Records for the exercise »
***

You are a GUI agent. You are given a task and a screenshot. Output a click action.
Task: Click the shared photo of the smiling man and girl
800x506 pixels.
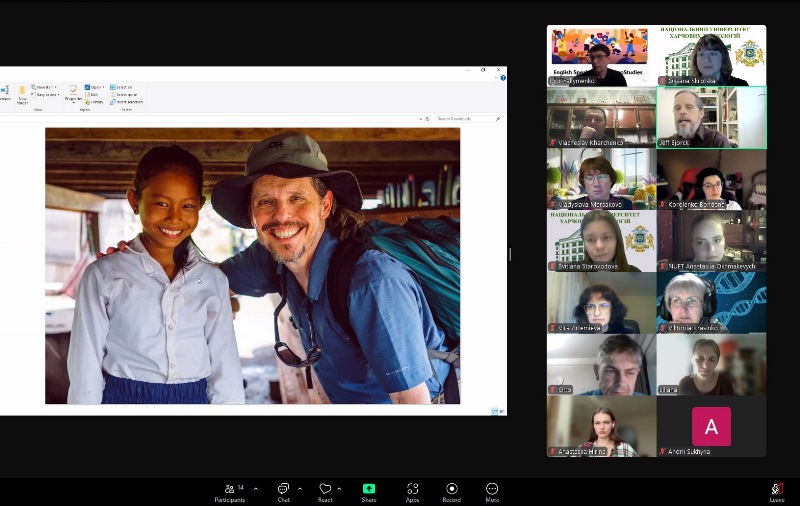[252, 265]
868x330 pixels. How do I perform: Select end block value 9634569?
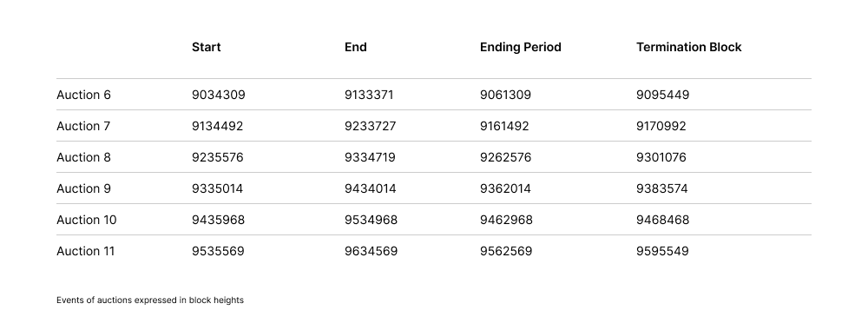coord(371,251)
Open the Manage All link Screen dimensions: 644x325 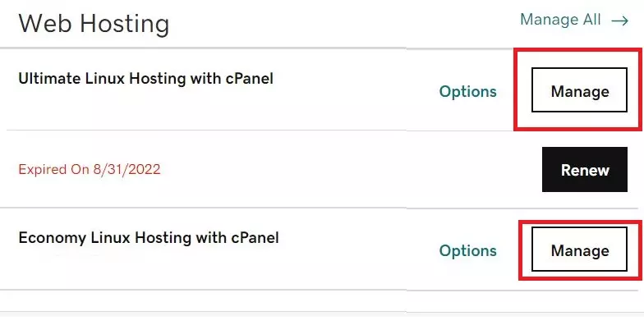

***

What needs to be done » Write out a verbatim copy of the lines from the line that contains "800x506 pixels." through the end of the entries above; pictures are not copied.

Response area »
800x506 pixels.
[252, 265]
868x330 pixels. How do I perform: Select end block value 9634569?
coord(371,251)
Open the Manage All link Screen dimensions: 644x325 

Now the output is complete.